Ashizuri-Uwakai National Park is a scenic strip of coast in western Japan in the southwest corner of Shikoku, one of Japan’s four main islands. Several locations here have been designated as marine park zones to preserve the area’s underwater environment. The park is an ideal getaway for snorkeling around coral beds and viewing marine life, and exploring nearby islets. You can also enjoy beautiful green valleys in the summer, stunning foliage colors in the autumn, and mountains dotted with azaleas in the spring.

Don't Miss

  • Clifftop views of the Kuroshio Current's warm, dark waters
  • The mysterious rock formations of Tatsukushi Coast
  • Snorkeling among coral beds and viewing marine life
  • Canyoning in Nametoko Gorge
  • Visiting Kongofukuji Temple, one of the 88 temples on the Shikoku Buddhist pilgrimage trail

Park Overview

Ashizuri-Uwakai National Park stretches along a remote coastline that runs from Kochi Prefecture to Ehime Prefecture. The coast that runs north to Uwajima City faces the Uwakai Sea, with isolated peninsulas and inland mountains decked in old forests. South-facing Cape Ashizuri has a lighthouse that looks out over the Pacific Ocean (though it is not open to the public). There are many ways to enjoy the park’s coastal environment, underwater seascapes, and inland mountains and rivers. The 1,200-year-old Shikoku pilgrimage trail (also known as Shikoku Henro) runs along the coast. The trail takes in 88 temples located throughout Shikoku. The Shimanami Kaido cycling route—which starts in Hiroshima on Japan’s largest island, Honshu—runs through this part of Shikoku.

Around Ashizuri

Cape Ashizuri feels remote and wild. The Kuroshio Current—the warm Pacific stream that moves from the Philippines to Japan, Alaska and south to California—flows past the cape, bringing warm water and schools of bonito. The mild climate gives rise to subtropical greenery and colorful coral beds. 
At Cape Ashizuri, you’ll find Oki Beach, a favorite with surfers. Turtles are also drawn here and lay their eggs on the beach. Cape Ashizuri is a coastal park area. There are beaches with dramatic sandstone forms, and tropical fish and reef-building coral in the waters. To view this underwater world, you can dive or snorkel, ride in a glass-bottom boat, or visit the underwater observatory. There are whale-watching tours, too: you’ll likely spot Bryde’s whales (Balaenoptera brydei), dolphins and flying fish.

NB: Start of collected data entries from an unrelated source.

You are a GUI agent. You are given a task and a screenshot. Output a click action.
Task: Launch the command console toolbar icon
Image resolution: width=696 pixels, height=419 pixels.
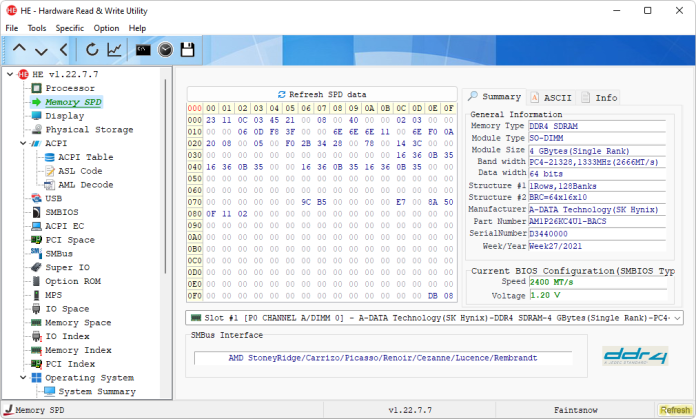(x=143, y=49)
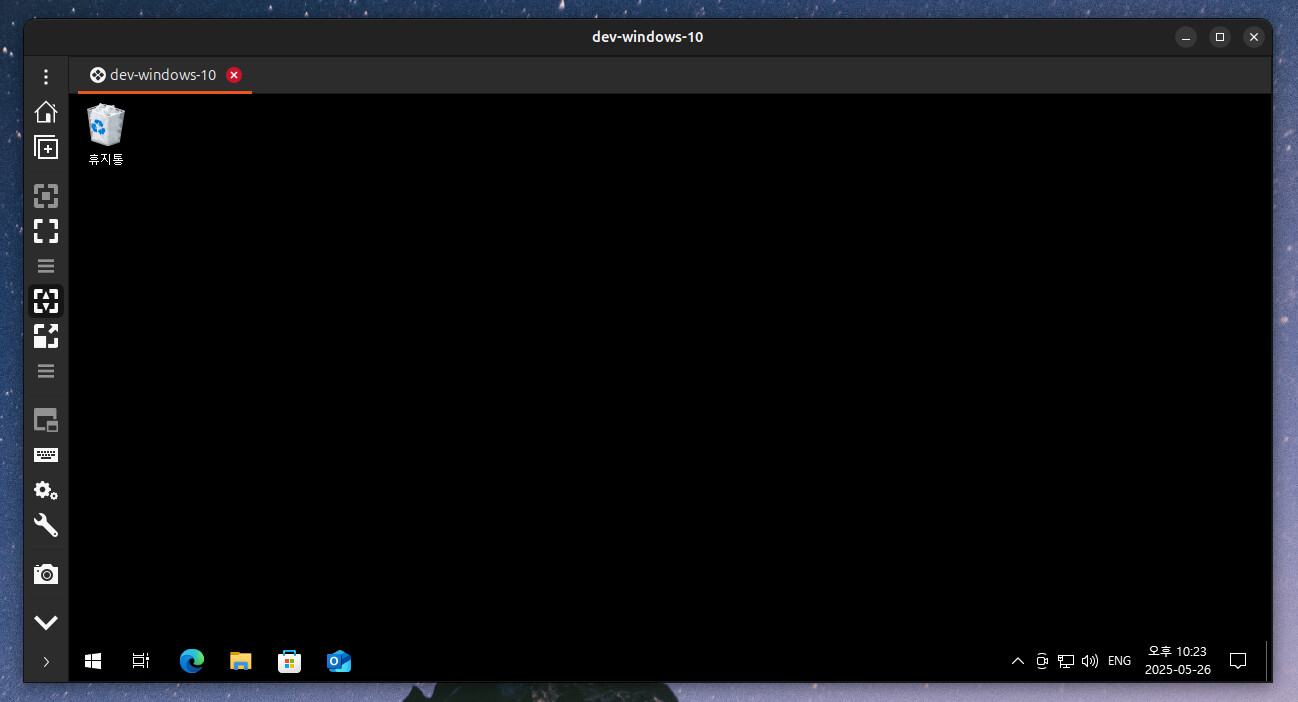Toggle fullscreen mode in the sidebar

[x=46, y=232]
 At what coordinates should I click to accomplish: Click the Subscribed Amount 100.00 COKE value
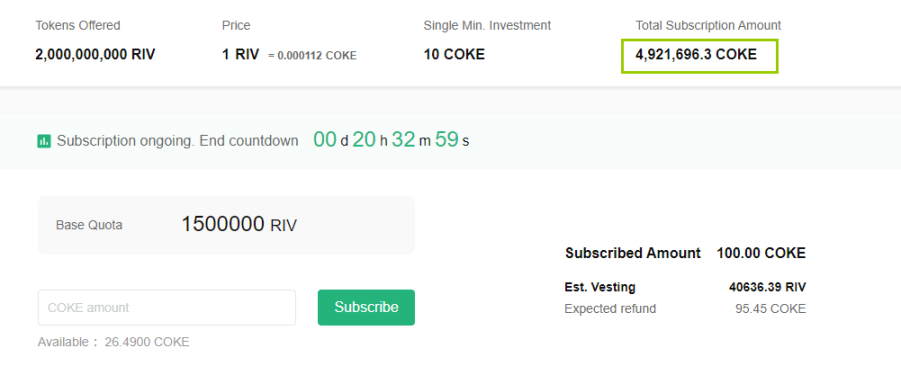[761, 253]
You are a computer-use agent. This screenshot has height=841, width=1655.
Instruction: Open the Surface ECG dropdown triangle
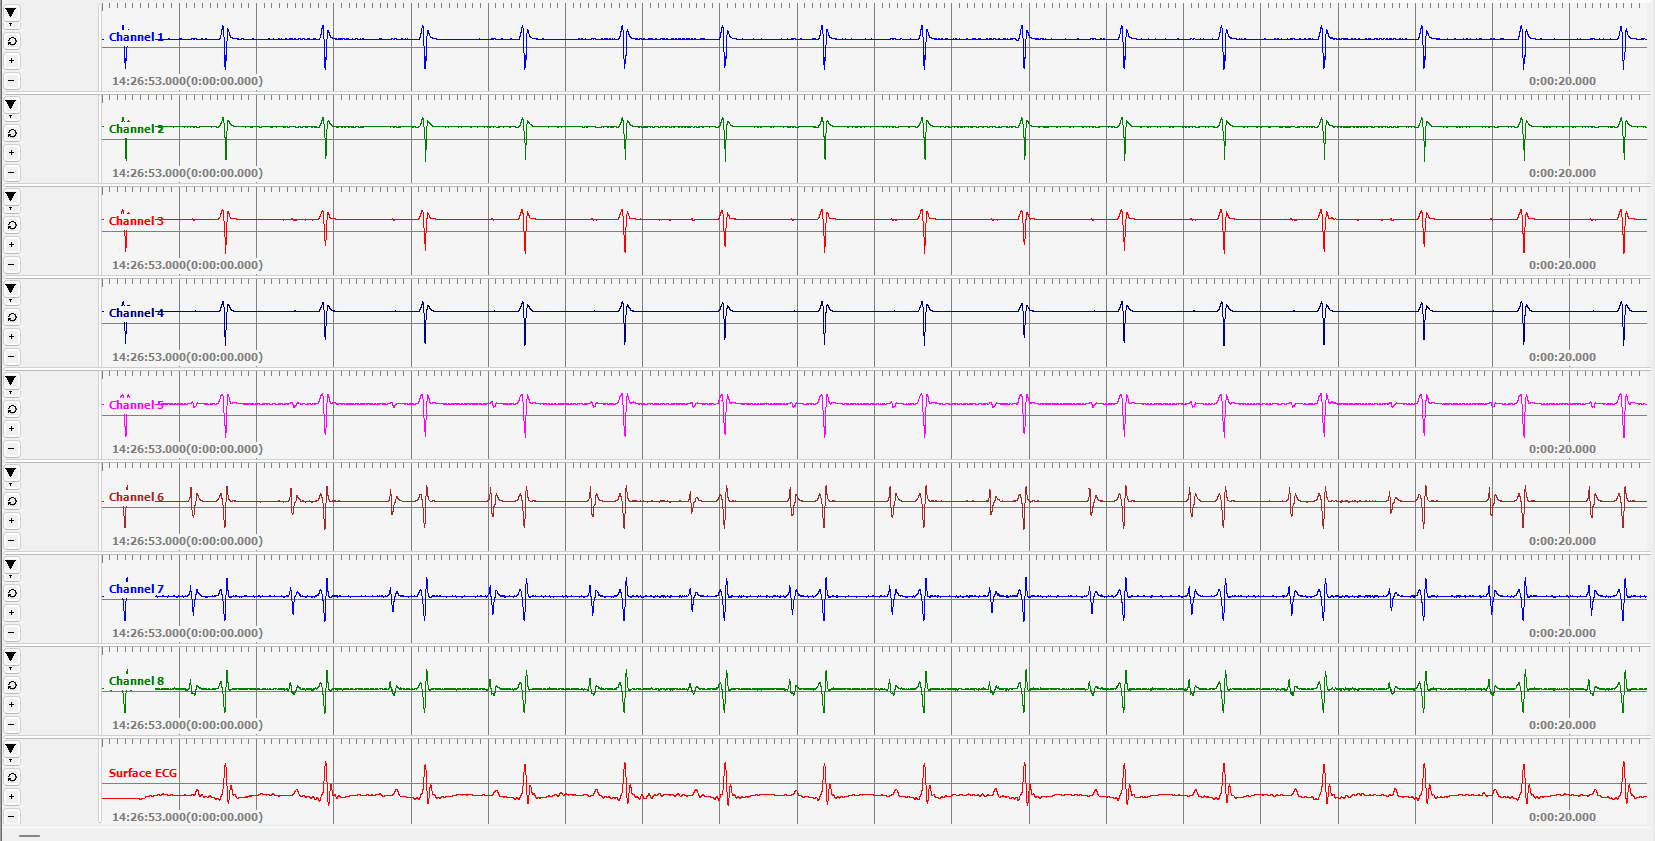coord(11,749)
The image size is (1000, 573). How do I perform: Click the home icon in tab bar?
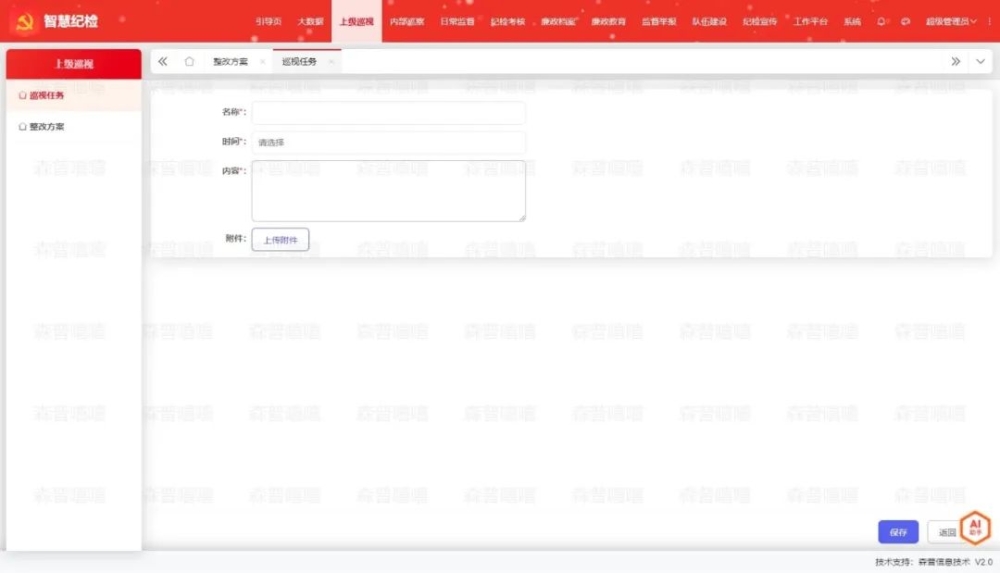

The Otsuki area, a fisherman’s paradise, has a number of access points to the coast and other recreation options that include camping, kayaking and snorkeling. Kashiwajima Island is a picturesque spot with serene views of the other Uwakai Sea islands. It’s known for scuba diving and surf fishing. Off the coast is Okino Island, which is accessible by ferry from Tsukumo Harbor. The climate is balmy here, and around 1,000 species of fish inhabit the warm waters.

Nametoko Gorge

The Uwakai Area

Along the west coast of Shikoku, the park area between Ainancho and Uwajima City has a ria coastline with peninsulas that jut into the Uwakai Sea. The coastline is rugged, with sea cliffs and caves. Local industries, including fishing, fish-farming and pearl-farming thrive in the area around the Uwakai Sea. 
Inland, you'll find a natural forest with giant trees, including Japanese cypress (Chamaecyparis obtusa). As you climb from the coastal lowlands, the vegetation changes from warm-temperate to cold-temperate. Nametoko Gorge, in the upper reaches of the Meguro River (a branch of the famous Shimanto River), flows over smooth granite, making it a popular canyoning spot.  A chain of waterfalls can be found nearby, and you may even see wild monkeys and deer in this natural environment.

Hoketsu Pass


Various long-held traditions still thrive in this region. In small villages, for example, there is a strong festival culture. Shikoku’s 1,200-year-old, 88-temple pilgrimage trail (also known as Shikoku Henro), follows the coastline through much of the park. Kongofukuji pilgrimage temple perches high above the sea near the tip of Cape Ashizuri. Pilgrimage traditions live on, such as people offering osettai gifts—usually food and drink—to pilgrims. These offerings are, in effect, meant for Kobo Daishi (774-835), the Buddhist monk who founded the Shingon sect of Buddhism in Japan and created this pilgrimage.